Overarching Mission:





    • Ringo may be more than just a call filter; they are a communication guardian designed to protect User A from unwanted distractions while ensuring that important calls are never missed. Ringo's goal is to provide a seamless call-screening experience that combines efficiency with a human touch.





Second Example

In some techniques, the machine learning model may be trained using data received from the user (e.g., user 105) in a conversation-based manner. For example, Ringo may ask the user for the name, phone number, etc. of the user's spouse, what are the user's interests, which individuals are prioritized, etc. As such, the user may be able to conversationally train Ringo, rather than the training prompt of the First Example.


Third Example

In some techniques, the machine learning model may be trained using a training prompt to establish a knowledge base.

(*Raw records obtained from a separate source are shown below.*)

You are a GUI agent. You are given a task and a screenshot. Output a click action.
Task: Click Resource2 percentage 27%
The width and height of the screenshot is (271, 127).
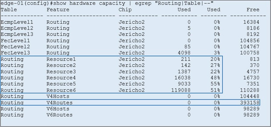[215, 65]
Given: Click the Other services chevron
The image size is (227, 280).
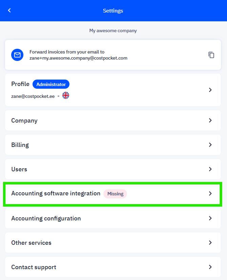Looking at the screenshot, I should [210, 242].
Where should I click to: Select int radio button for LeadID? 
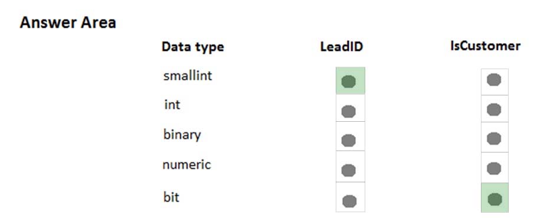coord(349,112)

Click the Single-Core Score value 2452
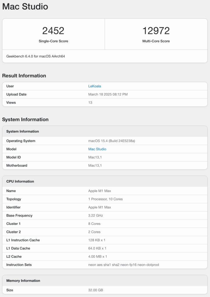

An exemplary knowledge-base training prompt may include:


Known Contacts:
VIPs:





    • (123) 456-7890: Jane Doe/Jane Hancock/Jane Doe Hancock (User A's wife)

    • (987) 654-3210: User A, calling from their main or any other number

    • (123) 098-7654: William (User A's co-founder)

    • User A's company investors





Friends:





    • (415) 813-XXXX: Daniel





Colleagues:





    • William (User A's co-founder)

    • Keifer (User A's company's Chief of Staff)





Spam Indicators:





    • Common characteristics of spam calls, such as recorded messages, specific phrases (e.g., “you've won,” “free offer”, “survey,” etc.), common tactics, such as asking a question to lead off without stating purpose, or immediately launching into a spiel, known spam numbers.





Urgent Call Keywords:





    • A list of keywords and phrases indicating urgency or importance (e.g., “medical,” “emergency,” “school,” “appointment”). In combination with information about the caller, this information may help Ringo decide if a call may need immediate attention.





Personal Call Context:





    • Information on scenarios involving User A's kids, family, or personal life where a callback is essential (e.g., school, healthcare, family emergencies, etc.).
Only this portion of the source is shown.